**PROBLEM:** Taking the entries below, transcribe only the lines starting with the one with "Given: Open the admin user dropdown" and going on through the one with "Screen dimensions: 1568x764", exactly as written, without the pictures.

**RECORDS TO USE:**

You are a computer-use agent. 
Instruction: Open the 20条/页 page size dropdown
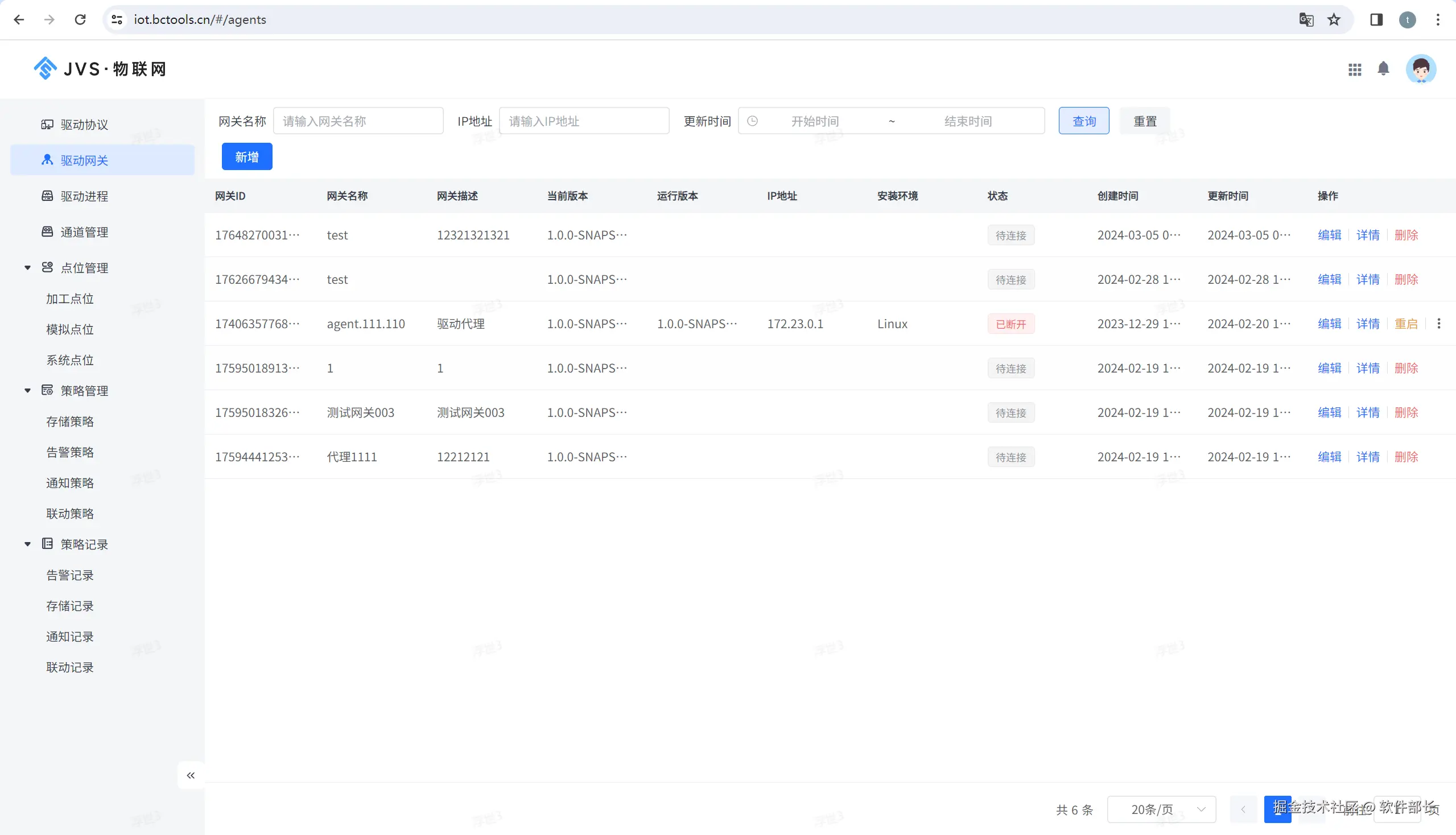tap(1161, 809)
---
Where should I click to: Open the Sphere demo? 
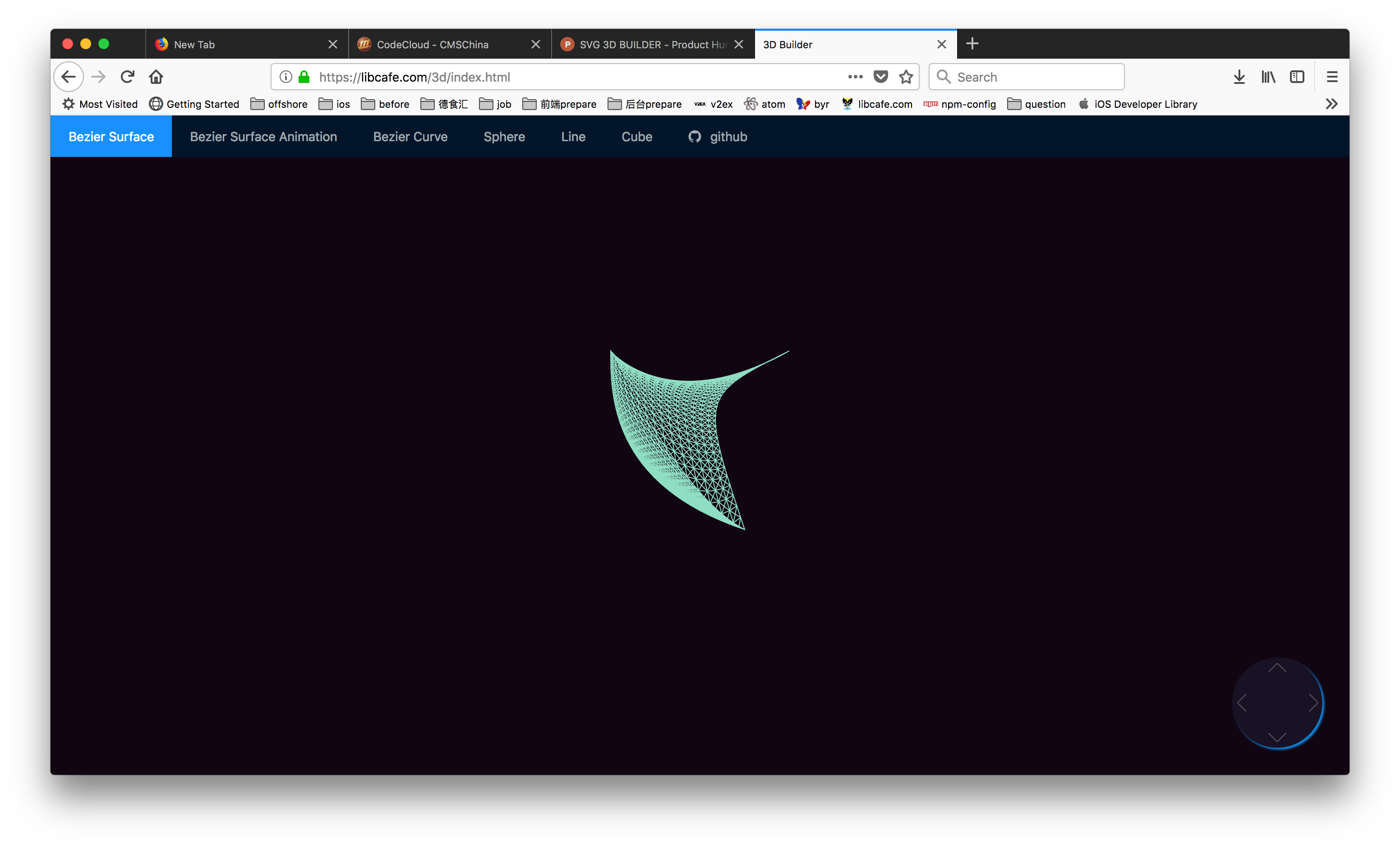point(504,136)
--
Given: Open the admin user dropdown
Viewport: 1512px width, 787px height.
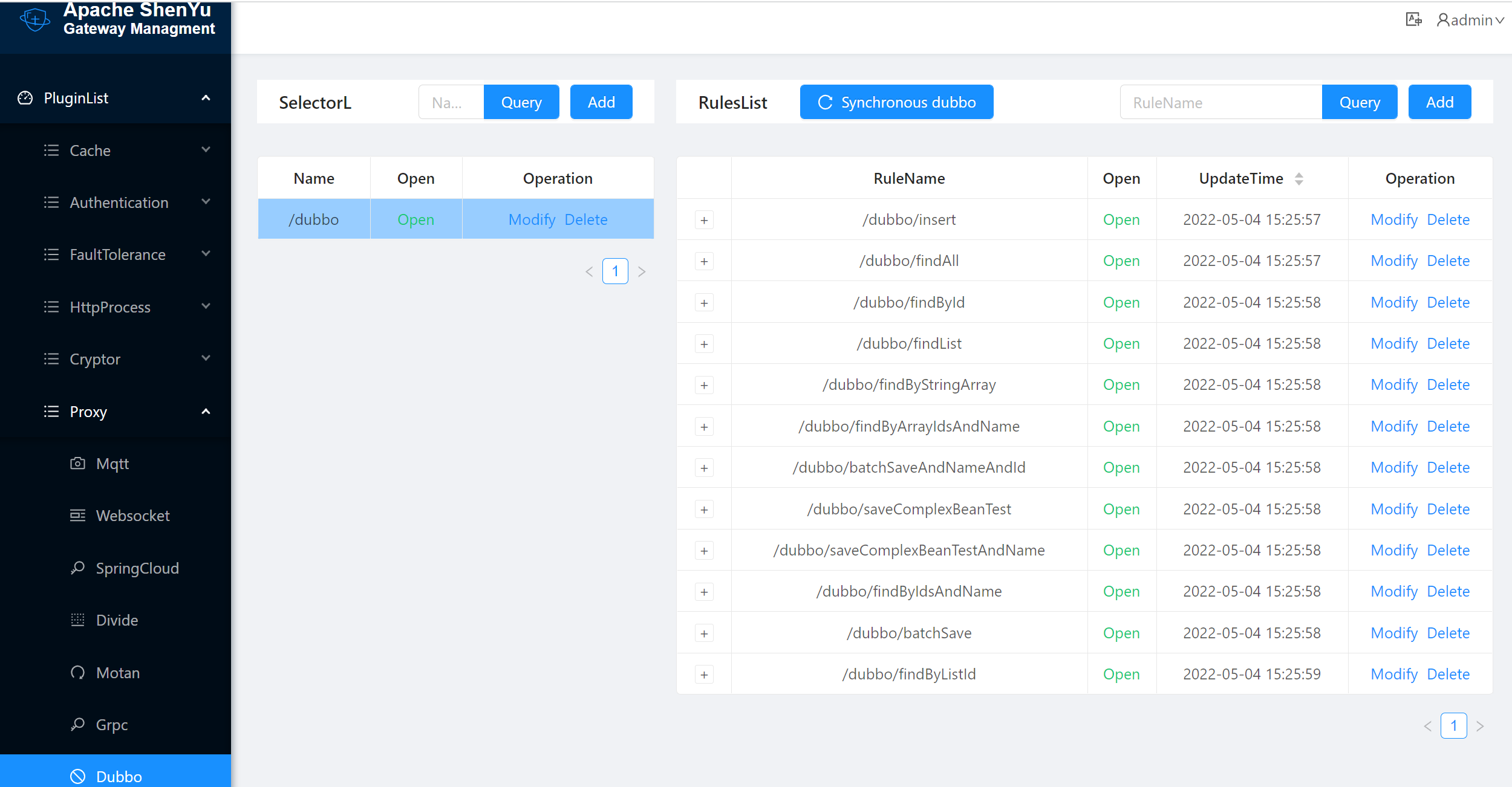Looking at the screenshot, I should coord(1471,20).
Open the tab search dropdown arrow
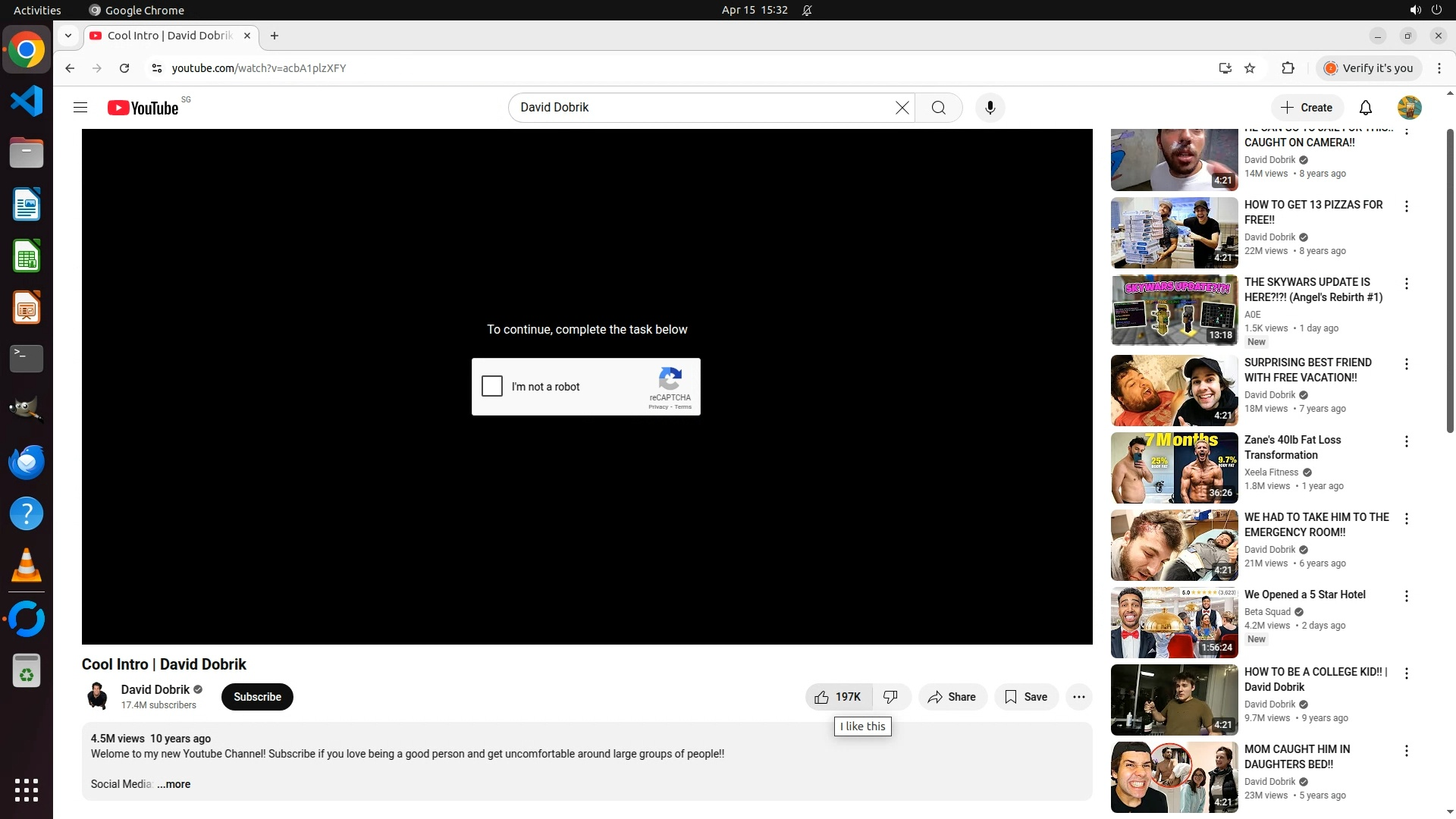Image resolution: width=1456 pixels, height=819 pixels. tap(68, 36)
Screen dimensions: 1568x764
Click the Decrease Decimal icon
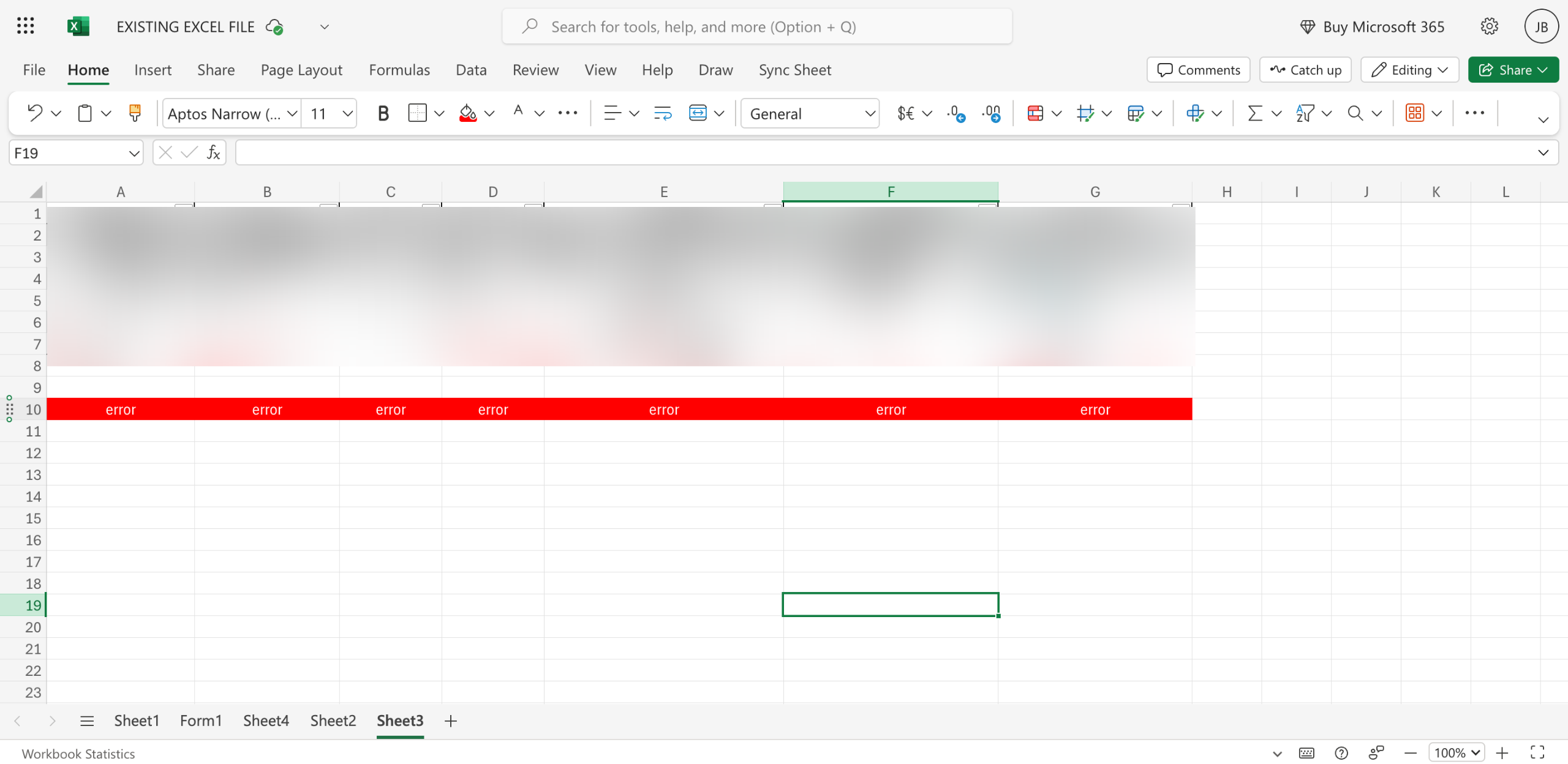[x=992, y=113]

**RESULT OF THE EXERCISE:**
Given: Open the admin user dropdown
Viewport: 1512px width, 787px height.
Looking at the screenshot, I should coord(1471,20).
Open the tab search dropdown arrow
Image resolution: width=1456 pixels, height=819 pixels. tap(68, 36)
Screen dimensions: 1568x764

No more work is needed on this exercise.